Self-esteem does not correlate with intellect, capacity or accomplishment. Geniuses can loathe themselves and dufuses swagger. (I never wrote that word “dufus” before. Turns out, per my OED, the word’s younger than I, first sighted in in 1965, of uncertain origin. Its dictionary entry includes this sentence: “Compare earlier dowfart n. Compare also the first syllable of doodad n., doohickey n., doojigger n.” Poetry when you least expect it.)
My self-esteem ranks close to zero. Approaching my exit I can admit that. Though raised to be proud – of nationality, family, alma maters, report cards, you name it – I never got the joke. My self-assessment more nearly matches the psalmist’s:
I am a worm and no man,
scorned by mankind and despised of the people.
All who see me mock me;
they make mouths at me; they wag their heads. (Ps. 22:6-7)
Only one couldn’t embarrass oneself by saying so. Real men stood tall.
I attribute my low self-esteem to my parents. (Parents are so easy to blame!) I can’t recall one word of commendation from my dad, though we cohabited earth for sixteen years. His parents weren’t generous with compliments either, so he passed his anxiety along. After Mom’s funeral (she was in her nineties), one of her pals told me, “She was so proud of you.” I struggled to hold my tongue: why had she never said so?
I hope I gave my kids more encouragement – you’ll have to ask them. I meant to – but thinking so is useless unless you say so. Our grandkids we lavish with encomia (amply deserved!). That’s a grandparental duty: to praise to the skies.
It’s a fair question which is preferable, higher or lower self-esteem. Ideally, one’s self-assessment should be just, but that’s tricky until your results are in. Historians still hotly debate the stature of, say, a Napoleon or Thomas Jefferson. Were these paragons right to be proud? Or perhaps their pride masked self-contempt? (Absent a confession, it’s hard to be sure.)
On balance, I’m in favor of self-hatred. Sure, it hurts, but it keeps you on your toes. That psalmist had plenty to do to get back into God’s graces. My low self-esteem may make relaxation impossible, but it keeps me chugging like “the little engine that could” of storybook legend. (I am chugging now.)
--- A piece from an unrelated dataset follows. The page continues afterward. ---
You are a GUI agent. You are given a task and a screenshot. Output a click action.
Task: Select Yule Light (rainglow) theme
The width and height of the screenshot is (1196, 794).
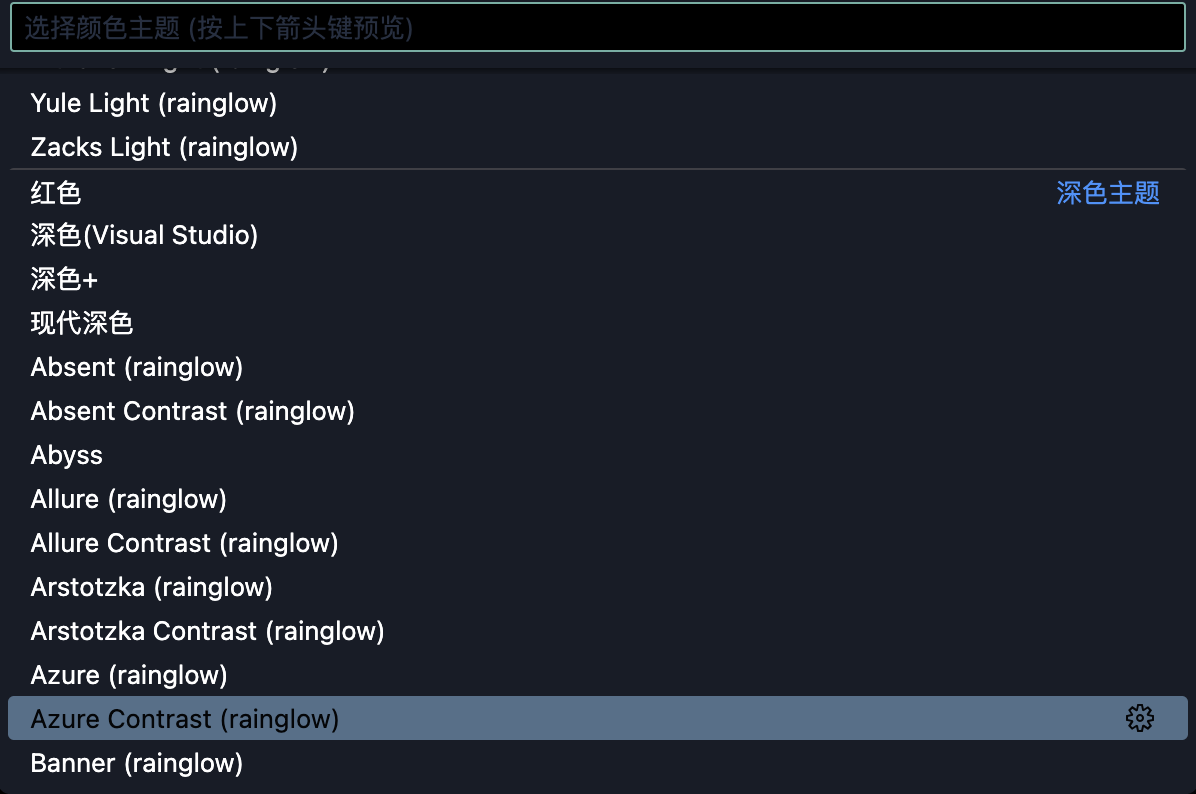(x=598, y=103)
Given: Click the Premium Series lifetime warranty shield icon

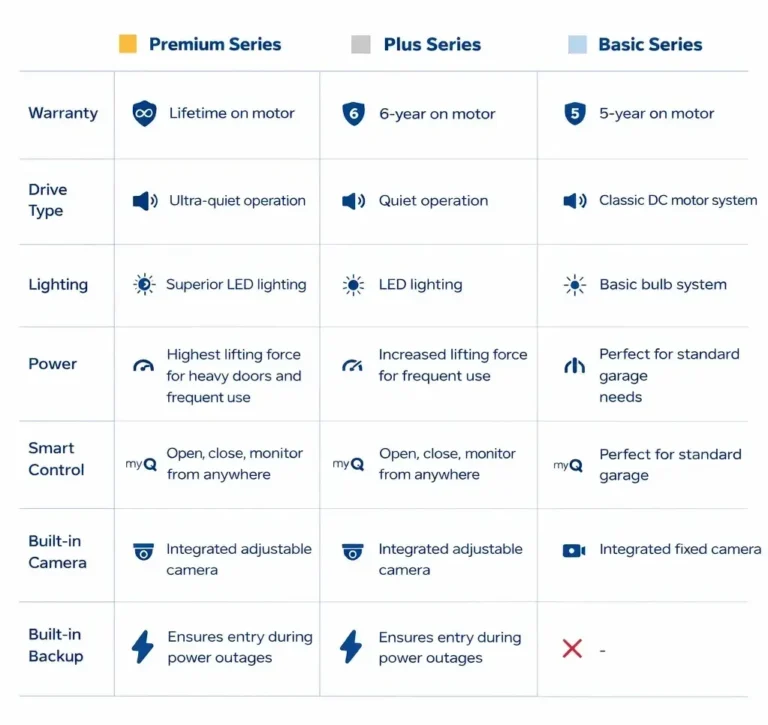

I can’t help wondering if God was pleased with His result. The author of Genesis has no doubt: on each of Creation’s first six days, God adjudges His output “good,” and the seventh, when He makes man, He pronounces “very good.” I reread the passage incredulous: mankind a masterpiece? That’s like Trump insisting his famous shakedown call with Ukraine’s Zelensky was “perfect.” The God I know grieves at His botched attempt. Maybe, He sighs, He did better with dinosaurs.
The right amount of self-esteem is (to take refuge in a tautology) the right amount: enough to encourage but not enough to delude. I doubt any makers worth their salt ever rated their performances “perfect.” Sure, King Lear and the Goldberg Variations had their good points – Shakespeare and Bach, respectively, were glad to have produced them – but perfect? Only lunatics deem their performances perfect. Such lunatics in power are dangerous.